# Meet George



## x Sarah x (Nov 16, 2007)

My new baby GPR :flrt:

Just after he arrived yesterday evening!


----------



## Nic123100 (Jun 13, 2009)

Awwwwwwwwwwwwww :flrt:
Absolutley the most cutest little thing ever, you are so lucky.


----------



## Shell195 (May 31, 2007)

Hes gorgeous:flrt::flrt:


----------



## Emmaj (Dec 3, 2007)

awww he is just adorable :flrt::flrt:


----------



## rach666 (Dec 12, 2006)

now that is CUTE !! :flrt:


----------



## xvickyx (Jul 21, 2009)

He is lovely :flrt::flrt::flrt::flrt:


----------



## 84KB11 (Aug 21, 2009)

He's lovely Sarah :mf_dribble:

Hope he settles in well, and behaves himself :whistling2:


----------



## x Sarah x (Nov 16, 2007)

Thanks everyone, hes gorgeous, a little shy right now, but hes away from his mummy and in a new environment so is to be expected, hopefully he'll settle soon and enjoy some cuddles


----------



## Stavros88 (Dec 6, 2008)

Awwww, he's so sweet  Makes me feel so guilty about owning a snake


----------



## x Sarah x (Nov 16, 2007)

I have about 30 snakes, its nothing to feel guilty about, you can love a predator and prey just the same


----------



## Stavros88 (Dec 6, 2008)

x Sarah x said:


> I have about 30 snakes, its nothing to feel guilty about, you can love a predator and prey just the same


Really? You don't see George looking up at you saying "Why Sarah?

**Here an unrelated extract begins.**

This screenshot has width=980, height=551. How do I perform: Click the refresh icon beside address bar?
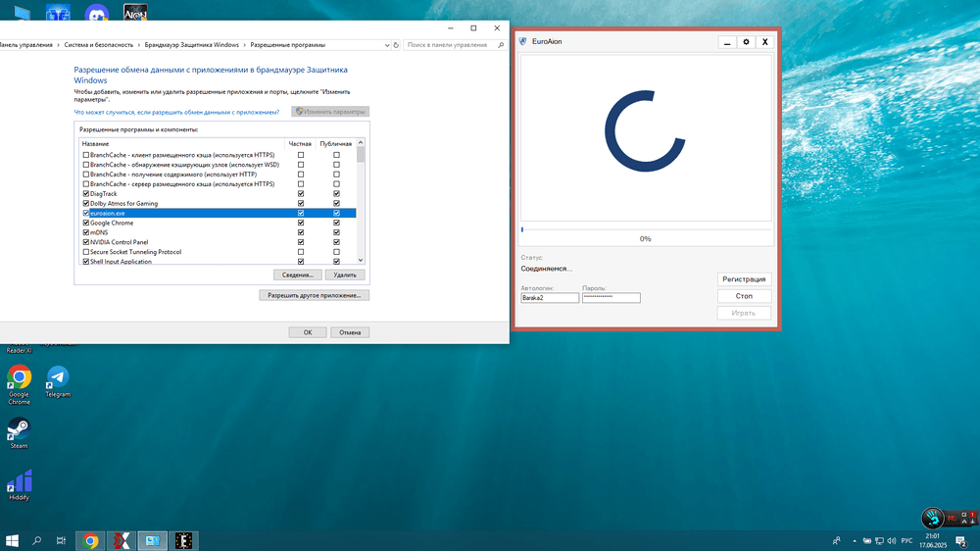tap(395, 44)
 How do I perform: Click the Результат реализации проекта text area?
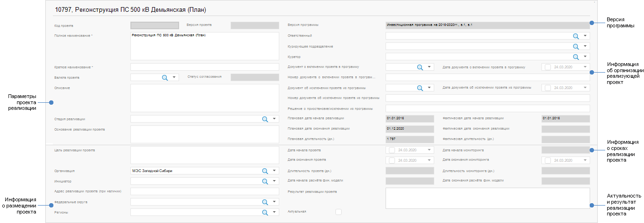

Why?" with big sad eyes when he sees you feeding your snakes?


----------



## x Sarah x (Nov 16, 2007)

I don't let him watch :lol2:

His like a little baby, his cage is made up of colourful toys and blankets, there is a snake viv to the left of his cage so they have a little curtain between them so they can't see each other :blush:

and he's got huuuuuuuuggeee back feet, goes to show what hes got to grow into yet! :flrt:


----------



## Stavros88 (Dec 6, 2008)

x Sarah x said:


> I don't let him watch :lol2:
> 
> His like a little baby, his cage is made up of colourful toys and blankets, there is a snake viv to the left of his cage so they have a little curtain between them so they can't see each other :blush:
> 
> and he's got huuuuuuuuggeee back feet, goes to show what hes got to grow into yet! :flrt:


Yeah, they probably wouldn't get on... 

How big is he?


----------



## x Sarah x (Nov 16, 2007)

hes the size of an adult fancy rat right now, but hes only about 7 weeks old :gasp:


----------



## blade100 (Sep 26, 2009)

hi sarah,george is gorgeous.i remember queenie being that age,she's now 4 months old.here is a recent pic of her




























and this was her at just 7 weeks old









so yes your little boy will have lots of growing to do!!

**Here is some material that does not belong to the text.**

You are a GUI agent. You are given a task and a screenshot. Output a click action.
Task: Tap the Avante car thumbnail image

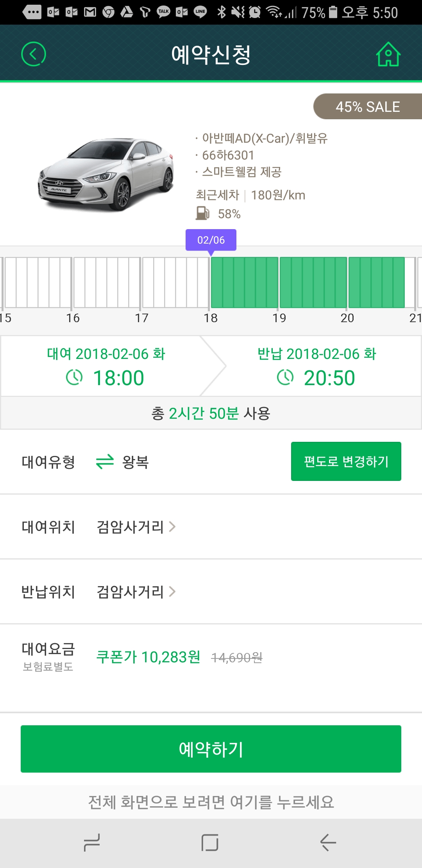106,174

and queenie still has lots more growing to do herself:flrt:


----------



## Stacey010884 (Mar 7, 2009)

They are goregous animals, there's no doubt about it. It's just their potential for destruction that deters me. That and the fact that sometimes despite hours of attention and love some still get "RARGH!" when they're adults. Gorgeous though! Gorge George. :flrt:


----------



## x Sarah x (Nov 16, 2007)

They actually aren't as destructive as you may think, in their cage yes they will chew everything, but around the home they just seem more interested in exploring and playing, than chewing, just have to watch what you leave lying around as they will pinch stuff!

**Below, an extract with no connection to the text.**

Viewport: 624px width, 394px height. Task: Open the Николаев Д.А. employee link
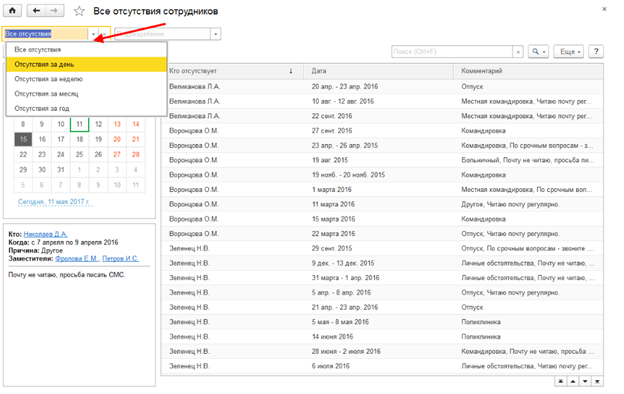coord(45,234)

Queenie is beautiful :flrt:

I hope George grows nice and big, will be getting him neutered as soon as hes ready and hopefully that will help keep any aggression at bay


----------



## blade100 (Sep 26, 2009)

i think 4 months old is the right time to neuter so i've heard.

and yeh queenie has destroyed all her hammocks and rope toys in her cage,but outside roaming upstairs she is fine doesn't chew anything,she just likes to chase socks and hump my feet:lol2:
then after an hour of being out she will lay next to me on the bed and go to sleep.

sometimes she's out for 3 hours she just sits there washing or sleeping on me.

at night time with have cuddles on the sofa.:flrt:


----------



## Ratatouille (Sep 5, 2008)

I thought that my first GPR Ben was not destructive, but then one night while he was out freeranging, he managed to do this in a couple of minuits. This was the extension wire, which was easy to replace, but it also damaged the phone which was plugged into it, so we had to get a new one


----------



## Ratatouille (Sep 5, 2008)

I have three neutered male GPR. Ben was done later, but both Merlin and Patrick were both neutered at 4 to 4 and a half months old.

I think Ben was one of the first to be neutered in the UK, and here is a photo taken a few days post op


__
Sensitive content, not recommended for those under 18
Show Content


----------



## Rie xx (Nov 20, 2008)

Ratatouille said:


> I thought that my first GPR Ben was not destructive, but then one night while he was out freeranging, he managed to do this in a couple of minuits. This was the extension wire, which was easy to replace, but it also damaged the phone which was plugged into it, so we had to get a new one
> 
> image


Have to agree with the destruction.. We had to get Winnie out of the wall once...


----------



## blade100 (Sep 26, 2009)

hhmmm maybe queenie will end up doing something she shouldn't in the future!:gasp:


----------



## Trekky (Feb 4, 2009)

Odo is my destructive one He's destroyed 2 powerpacks to our laptops and 2 web cam leads now:gasp:

But his classic is breaking out of his cage being able to break the weld on the bars to escape. Only one cage has proved to be Odo proof and thats the one he's in :lol2:

I've never felt the need to neuter a male my only reason for doing this would be if he was paired with a female to prevent unwanted litters.

George looks like a lovely boy you must be very proud... Welcome to the world of pouched rat keeping


----------